_Description of the task_: Summarize the AWS SageMaker text below in two sentences.

** Source text follows **

AWS SageMaker
Amazon SageMaker is AWS's fully managed machine learning platform that provides tools for building, training, deploying, and managing ML models at scale. Since its launch, SageMaker has evolved into a comprehensive AI/ML development environment spanning from data preparation to production inference, with recent additions focused on foundation model training and unified data analytics. 1)
Key Components
SageMaker Unified Studio
Launched in March 2025, SageMaker Unified Studio is a collaborative workspace built on top of Amazon DataZone that unifies data and AI asset management across an organization:
Asset catalog — Publish and discover tables, models, agents, and reports in a central catalog with metadata enrichment
Serverless notebooks — Launch notebooks in seconds with built-in AI agents for code generation from natural language
One-click onboarding — Simplified setup for new team members
Multi-engine support — SQL queries, Python code, and Spark jobs in a single workspace
Data connectivity — Automatic connections to S3, Redshift, and third-party databases
Adopted by companies including Bayer, NatWest, and Carrier. Over 200 improvements were delivered in 2025. 2)

** End of Source text **
** Recorded data follows **

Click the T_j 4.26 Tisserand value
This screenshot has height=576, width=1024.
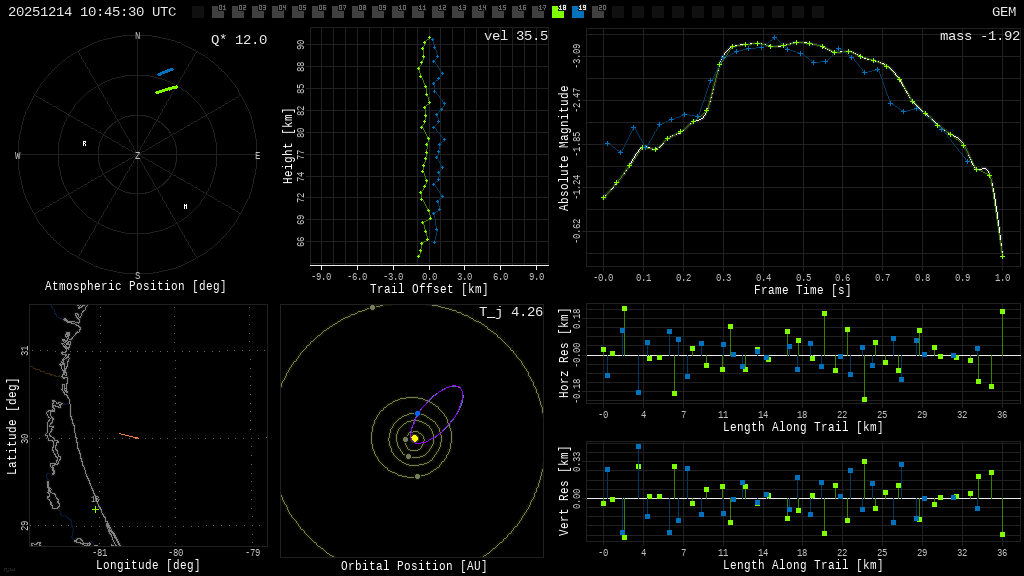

** End of Recorded data **

_Your solution_: Amazon SageMaker is AWS's fully managed machine learning platform for building, training, deploying, and managing ML models at scale, and it has grown into a development environment that spans data preparation through production inference. Its SageMaker Unified Studio, launched in March 2025 on top of Amazon DataZone, is a collaborative workspace that unifies data and AI asset management across an organization with features such as a central asset catalog, serverless notebooks, and multi-engine support.